Action item — Which of the lines below contain the string "Windows"? Pull each one out of the data.

Dataset items
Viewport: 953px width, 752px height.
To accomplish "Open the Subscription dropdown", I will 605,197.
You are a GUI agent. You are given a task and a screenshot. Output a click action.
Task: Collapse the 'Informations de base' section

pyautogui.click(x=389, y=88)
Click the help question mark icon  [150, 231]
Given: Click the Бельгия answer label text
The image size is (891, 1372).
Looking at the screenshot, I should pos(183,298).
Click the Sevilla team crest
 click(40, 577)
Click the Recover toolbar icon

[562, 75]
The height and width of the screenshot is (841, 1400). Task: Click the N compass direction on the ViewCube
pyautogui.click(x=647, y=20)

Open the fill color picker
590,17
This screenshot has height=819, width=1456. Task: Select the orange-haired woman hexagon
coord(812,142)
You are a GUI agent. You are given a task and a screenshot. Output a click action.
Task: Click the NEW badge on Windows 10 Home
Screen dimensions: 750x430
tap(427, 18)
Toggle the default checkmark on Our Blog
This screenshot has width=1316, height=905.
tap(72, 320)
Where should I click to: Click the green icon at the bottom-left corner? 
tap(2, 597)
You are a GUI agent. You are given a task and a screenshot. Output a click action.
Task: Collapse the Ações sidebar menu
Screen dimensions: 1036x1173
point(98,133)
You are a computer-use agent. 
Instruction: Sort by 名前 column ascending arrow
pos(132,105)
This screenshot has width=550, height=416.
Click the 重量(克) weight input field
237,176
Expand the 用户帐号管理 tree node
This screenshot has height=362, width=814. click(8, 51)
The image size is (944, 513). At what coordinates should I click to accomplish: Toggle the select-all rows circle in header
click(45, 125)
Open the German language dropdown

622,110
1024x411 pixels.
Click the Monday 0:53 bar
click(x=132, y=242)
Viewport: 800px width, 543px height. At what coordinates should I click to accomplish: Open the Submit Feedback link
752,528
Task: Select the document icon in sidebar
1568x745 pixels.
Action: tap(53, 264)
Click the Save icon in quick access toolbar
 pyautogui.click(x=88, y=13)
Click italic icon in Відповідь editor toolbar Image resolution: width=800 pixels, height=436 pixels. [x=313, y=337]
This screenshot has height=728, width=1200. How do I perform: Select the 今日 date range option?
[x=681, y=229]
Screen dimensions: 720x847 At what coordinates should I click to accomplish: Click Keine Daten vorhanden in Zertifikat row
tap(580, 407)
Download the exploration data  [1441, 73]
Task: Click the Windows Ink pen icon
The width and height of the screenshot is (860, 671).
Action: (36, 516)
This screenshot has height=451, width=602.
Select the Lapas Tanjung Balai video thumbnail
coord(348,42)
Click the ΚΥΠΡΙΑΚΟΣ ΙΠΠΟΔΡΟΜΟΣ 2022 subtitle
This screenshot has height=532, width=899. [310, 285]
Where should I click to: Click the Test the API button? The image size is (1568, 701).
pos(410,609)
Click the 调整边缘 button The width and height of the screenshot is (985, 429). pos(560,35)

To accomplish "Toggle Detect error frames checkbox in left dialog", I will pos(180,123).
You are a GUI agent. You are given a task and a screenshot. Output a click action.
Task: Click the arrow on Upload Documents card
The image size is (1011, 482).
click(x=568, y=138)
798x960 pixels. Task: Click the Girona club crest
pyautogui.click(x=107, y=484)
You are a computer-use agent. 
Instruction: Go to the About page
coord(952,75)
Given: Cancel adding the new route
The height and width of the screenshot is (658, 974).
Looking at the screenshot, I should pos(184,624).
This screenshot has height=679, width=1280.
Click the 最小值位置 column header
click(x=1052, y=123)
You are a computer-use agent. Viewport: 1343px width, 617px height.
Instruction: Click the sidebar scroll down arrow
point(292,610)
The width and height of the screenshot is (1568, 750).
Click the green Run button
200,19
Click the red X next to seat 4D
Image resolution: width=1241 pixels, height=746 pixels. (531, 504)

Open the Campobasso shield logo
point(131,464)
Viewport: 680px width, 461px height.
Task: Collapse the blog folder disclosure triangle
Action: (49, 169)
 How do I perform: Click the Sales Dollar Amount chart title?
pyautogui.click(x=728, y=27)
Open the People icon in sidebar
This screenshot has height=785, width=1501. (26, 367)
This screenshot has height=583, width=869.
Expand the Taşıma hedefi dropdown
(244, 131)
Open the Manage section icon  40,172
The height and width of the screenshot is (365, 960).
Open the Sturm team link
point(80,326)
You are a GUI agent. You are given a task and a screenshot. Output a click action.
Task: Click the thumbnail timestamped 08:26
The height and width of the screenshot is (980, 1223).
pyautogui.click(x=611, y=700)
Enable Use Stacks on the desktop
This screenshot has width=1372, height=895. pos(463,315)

Result of this task —
Task: Click the NEW badge on Windows 10 Home
Task: Click the Windows Ink pen icon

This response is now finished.